*What you will do*. The lines from the start of the records through the one containing "Click the blue" are to be restated word for word; please include both ends.

*Records for this exercise*.
↓

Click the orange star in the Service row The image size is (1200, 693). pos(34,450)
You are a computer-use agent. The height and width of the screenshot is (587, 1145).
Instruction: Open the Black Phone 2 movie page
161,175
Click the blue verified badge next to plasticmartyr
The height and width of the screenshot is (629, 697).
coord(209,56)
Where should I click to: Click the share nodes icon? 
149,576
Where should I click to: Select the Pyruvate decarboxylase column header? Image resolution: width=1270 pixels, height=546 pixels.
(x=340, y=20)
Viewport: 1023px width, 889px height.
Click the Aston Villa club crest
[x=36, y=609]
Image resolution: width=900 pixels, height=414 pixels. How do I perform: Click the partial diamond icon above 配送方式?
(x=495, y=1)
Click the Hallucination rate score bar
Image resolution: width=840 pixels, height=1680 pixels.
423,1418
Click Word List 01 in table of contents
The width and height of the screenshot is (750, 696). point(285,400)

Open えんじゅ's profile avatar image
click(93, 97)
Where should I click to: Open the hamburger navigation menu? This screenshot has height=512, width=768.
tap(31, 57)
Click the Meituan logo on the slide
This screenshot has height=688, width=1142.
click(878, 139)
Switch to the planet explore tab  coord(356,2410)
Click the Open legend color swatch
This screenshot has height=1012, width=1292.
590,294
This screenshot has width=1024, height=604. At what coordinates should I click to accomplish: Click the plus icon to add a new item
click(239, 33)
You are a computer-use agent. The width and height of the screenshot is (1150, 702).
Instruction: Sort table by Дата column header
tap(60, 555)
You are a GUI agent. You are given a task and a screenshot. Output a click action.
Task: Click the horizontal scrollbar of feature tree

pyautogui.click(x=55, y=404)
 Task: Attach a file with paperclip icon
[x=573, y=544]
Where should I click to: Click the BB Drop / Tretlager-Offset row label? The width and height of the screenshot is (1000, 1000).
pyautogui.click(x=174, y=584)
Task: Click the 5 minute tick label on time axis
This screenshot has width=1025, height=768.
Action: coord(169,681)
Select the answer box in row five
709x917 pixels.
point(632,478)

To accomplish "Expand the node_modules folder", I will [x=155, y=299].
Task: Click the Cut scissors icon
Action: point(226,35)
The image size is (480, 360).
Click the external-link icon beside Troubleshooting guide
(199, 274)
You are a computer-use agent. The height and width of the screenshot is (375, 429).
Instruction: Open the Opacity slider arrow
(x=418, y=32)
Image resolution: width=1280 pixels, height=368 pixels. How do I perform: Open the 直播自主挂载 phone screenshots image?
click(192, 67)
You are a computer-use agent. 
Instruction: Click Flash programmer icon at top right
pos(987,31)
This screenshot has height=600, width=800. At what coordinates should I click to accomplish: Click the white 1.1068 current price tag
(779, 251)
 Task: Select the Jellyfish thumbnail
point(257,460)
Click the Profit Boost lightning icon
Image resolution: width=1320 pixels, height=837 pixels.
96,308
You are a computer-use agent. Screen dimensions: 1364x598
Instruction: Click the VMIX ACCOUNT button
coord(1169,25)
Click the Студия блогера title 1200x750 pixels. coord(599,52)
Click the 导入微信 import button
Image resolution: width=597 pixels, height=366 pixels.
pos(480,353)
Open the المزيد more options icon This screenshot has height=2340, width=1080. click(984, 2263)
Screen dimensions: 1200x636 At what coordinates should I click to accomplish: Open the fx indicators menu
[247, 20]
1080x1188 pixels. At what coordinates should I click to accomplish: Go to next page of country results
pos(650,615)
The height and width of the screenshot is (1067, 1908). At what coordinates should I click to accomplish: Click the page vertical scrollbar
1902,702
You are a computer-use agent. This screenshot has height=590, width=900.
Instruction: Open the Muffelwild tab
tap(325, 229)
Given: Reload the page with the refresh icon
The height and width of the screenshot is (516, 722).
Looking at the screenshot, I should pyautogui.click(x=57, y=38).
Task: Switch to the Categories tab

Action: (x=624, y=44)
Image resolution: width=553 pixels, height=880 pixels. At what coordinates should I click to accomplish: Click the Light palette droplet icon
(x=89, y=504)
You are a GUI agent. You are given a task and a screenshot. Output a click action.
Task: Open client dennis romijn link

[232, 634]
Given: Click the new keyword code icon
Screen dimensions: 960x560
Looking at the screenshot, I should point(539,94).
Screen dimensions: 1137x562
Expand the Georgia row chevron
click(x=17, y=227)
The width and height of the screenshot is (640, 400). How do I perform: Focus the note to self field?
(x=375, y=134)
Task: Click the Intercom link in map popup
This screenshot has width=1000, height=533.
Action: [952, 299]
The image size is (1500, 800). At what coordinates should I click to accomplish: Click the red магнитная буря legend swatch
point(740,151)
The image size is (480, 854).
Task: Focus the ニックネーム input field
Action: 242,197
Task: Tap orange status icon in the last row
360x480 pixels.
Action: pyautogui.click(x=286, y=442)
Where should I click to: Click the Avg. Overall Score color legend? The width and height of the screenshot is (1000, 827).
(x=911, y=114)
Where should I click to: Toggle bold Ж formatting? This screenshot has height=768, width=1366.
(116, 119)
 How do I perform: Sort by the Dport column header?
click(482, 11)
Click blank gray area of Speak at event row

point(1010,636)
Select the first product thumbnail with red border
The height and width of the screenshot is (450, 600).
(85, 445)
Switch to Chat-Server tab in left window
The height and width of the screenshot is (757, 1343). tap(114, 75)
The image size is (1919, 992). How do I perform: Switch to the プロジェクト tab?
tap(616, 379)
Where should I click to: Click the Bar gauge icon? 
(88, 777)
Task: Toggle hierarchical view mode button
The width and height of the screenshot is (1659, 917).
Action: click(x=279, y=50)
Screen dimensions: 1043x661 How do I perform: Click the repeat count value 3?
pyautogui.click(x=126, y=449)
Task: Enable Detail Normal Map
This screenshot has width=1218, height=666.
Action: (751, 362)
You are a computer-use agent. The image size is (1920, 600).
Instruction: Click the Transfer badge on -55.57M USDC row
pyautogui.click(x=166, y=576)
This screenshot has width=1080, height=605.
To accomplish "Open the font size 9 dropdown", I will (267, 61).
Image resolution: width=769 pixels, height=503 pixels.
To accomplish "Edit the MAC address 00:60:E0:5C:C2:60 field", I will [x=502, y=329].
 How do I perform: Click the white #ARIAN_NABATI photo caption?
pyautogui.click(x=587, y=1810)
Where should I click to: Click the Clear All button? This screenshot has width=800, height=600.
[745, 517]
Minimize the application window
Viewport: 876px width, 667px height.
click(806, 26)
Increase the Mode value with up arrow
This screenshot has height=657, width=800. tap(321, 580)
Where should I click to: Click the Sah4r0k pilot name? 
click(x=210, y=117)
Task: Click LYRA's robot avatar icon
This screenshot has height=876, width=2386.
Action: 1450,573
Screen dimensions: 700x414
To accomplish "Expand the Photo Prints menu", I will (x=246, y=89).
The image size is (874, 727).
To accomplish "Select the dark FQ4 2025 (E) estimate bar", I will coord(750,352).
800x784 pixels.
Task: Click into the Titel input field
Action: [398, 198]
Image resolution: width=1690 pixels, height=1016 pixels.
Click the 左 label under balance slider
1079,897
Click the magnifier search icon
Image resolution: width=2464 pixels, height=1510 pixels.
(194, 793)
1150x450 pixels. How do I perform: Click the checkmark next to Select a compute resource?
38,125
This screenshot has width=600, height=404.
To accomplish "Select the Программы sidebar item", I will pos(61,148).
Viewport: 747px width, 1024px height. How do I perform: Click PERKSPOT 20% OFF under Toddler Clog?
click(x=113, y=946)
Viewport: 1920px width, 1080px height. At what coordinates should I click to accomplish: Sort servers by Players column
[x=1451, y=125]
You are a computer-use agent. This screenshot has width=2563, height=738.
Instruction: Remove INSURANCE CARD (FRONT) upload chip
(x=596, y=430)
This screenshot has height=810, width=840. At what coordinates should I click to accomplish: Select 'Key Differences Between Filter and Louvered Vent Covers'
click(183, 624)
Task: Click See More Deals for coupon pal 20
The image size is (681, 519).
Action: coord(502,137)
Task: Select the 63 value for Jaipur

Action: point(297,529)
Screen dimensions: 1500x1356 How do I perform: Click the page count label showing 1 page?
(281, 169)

↑

*Task solution*.
Click the orange star in the Service row The image size is (1200, 693). pos(34,450)
You are a computer-use agent. The height and width of the screenshot is (587, 1145).
Instruction: Open the Black Phone 2 movie page
161,175
Click the blue verified badge next to plasticmartyr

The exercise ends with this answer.